In this regard, Arbor’s latest Worldwide Infrastructure Security Report revealed that DDoS attacks targeting cloud-based services have grown from 19 percent of respondents two years ago, to 29 percent last year, and 33 percent this year.
Whatever your level of cloud adoption, DDoS poses a number of risks to businesses:
- Brand damage and loss of consumer trust
- Direct revenue loss
- Data loss
- Costs to recover from an attack
- Loss of competitive advantage
- Regulatory fines from compliance breaches
- SLA penalties
- Fraud losses
- Supply chain disruption
So, with more of a business’ overall value found within its ‘digital assets’, and ever-more so in cloud-based architectures, just how can one go about insuring these assets as we would do the more physical assets (such as property, plant, machinery, and so on)?
What is cybercrime insurance?
“Standard property policies generally won’t cover the loss of non-physical digital assets and data,” advises Anstee. “To guarantee protection from cybercrime, a dedicated and comprehensive cybercrime insurance policy is required,” he adds.
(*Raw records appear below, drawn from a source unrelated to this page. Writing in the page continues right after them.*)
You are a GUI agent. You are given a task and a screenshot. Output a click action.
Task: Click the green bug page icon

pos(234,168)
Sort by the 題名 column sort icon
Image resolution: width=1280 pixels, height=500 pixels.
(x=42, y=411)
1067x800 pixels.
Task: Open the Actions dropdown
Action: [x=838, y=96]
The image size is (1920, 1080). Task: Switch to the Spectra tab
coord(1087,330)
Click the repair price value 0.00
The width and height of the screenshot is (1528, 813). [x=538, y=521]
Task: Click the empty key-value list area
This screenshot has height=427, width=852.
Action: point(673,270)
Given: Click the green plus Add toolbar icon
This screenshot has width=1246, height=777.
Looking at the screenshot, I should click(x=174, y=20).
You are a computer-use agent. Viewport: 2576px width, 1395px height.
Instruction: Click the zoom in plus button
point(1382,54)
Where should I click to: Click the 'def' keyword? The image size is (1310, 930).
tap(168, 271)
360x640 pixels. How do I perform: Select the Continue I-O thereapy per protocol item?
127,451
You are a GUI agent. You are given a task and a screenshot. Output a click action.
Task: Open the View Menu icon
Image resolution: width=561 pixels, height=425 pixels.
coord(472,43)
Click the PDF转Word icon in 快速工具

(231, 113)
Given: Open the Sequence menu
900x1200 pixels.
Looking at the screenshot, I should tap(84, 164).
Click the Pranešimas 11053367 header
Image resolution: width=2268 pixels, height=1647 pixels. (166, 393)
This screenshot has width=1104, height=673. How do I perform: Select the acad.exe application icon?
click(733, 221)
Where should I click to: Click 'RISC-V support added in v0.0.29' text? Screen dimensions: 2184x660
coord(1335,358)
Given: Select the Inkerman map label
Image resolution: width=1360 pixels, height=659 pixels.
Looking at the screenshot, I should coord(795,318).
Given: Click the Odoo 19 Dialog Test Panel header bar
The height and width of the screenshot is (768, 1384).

As actuaries start to learn from case history and build models to define and underwrite various types of cybercrime, organisations are now able to purchase various flavours of cybercrime insurance, to mitigate the losses incurred in the case of a security breach.
Anstee advises that companies insure themselves against a wide spectrum of cybercrime events – including coverage for data and privacy breaches, multimedia liability coverage (websites, media and intellectual property rights), extortion liability coverage to protect against ransomware, and network security liability coverage (which includes DDoS).
In fact, when it comes to DDoS cybercrime more specifically, global legal experts Reed Smith offer excellent advice on their website:
“It is important to ensure that the types of breaches expressly covered by your company’s [Cyberliability insurance] policy broadly include DDoS attacks, as well as intrusions by hacking, malicious acts by ‘rogue’ insiders, and negligent acts, such as the loss of hardware or disclosure of passwords or credentials.”
Augment and not replace
But Anstee cautions that insurance should augment, and certainly not replace, one’s security architecture: “Cybercrime insurance should provide another layer of protection – guarding you from the impact of a rapidly-evolving and very broad threat landscape. One should still have in place dedicated security solutions for DDoS attacks and all other known attack vectors.
“Having professional security solutions in place is important when engaging with insurers to correctly price cybercrime policies. The stronger the defence set-up, the lower the overall cybercrime insurance premium should be.”